Disney engineers worked tirelessly to achieve this feat — using clever design to fit everything in a tiny space and giving the robot a realistic texture, explains a report by TechCrunch. Still, its skeleton is hollow to let air circulate and cool its motors. It can reportedly go on for about 45 minutes on a single charge, but engineers are working to improve the back-up.

The video starts with an in-development robotic platform and Disney engineers testing it and making amends. Finally, Baby Groot walks out, waves, and begins dancing. It has an accurately textured face, hands, and feet. The legs use a system that makes motions more power-efficient and quicker, but the landing is gentle to allow shock absorption and add believability and self-balancing. To minimise the amount of wiring throughout Kiwi, the team is said to have created a set of origami-like circuit boards joined by integrated flex cabling.
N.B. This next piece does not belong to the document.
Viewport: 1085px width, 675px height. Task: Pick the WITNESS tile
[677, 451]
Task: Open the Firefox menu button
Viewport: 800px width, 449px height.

It must not have been easy. The TechCrunch report says that the integrated structure of Disney's Imagineering departments meant that the engineers could collaborate and share solutions. The robot, though breath-taking, is unlikely to be seen at Disney parks anytime soon.

As per the report, the engineers are now working on a new set of actuators that will ensure the robot is able to handle sudden human interactions. They are also working on a new sensor suite that will allow the robot to identify human faces and help Kiwi take the shape of any child-size character from movies and cartoons.

More than 100 million people visit Disney's parks annually. And with Baby Groots casually roaming about in the parks, this figure is definitely going to explode.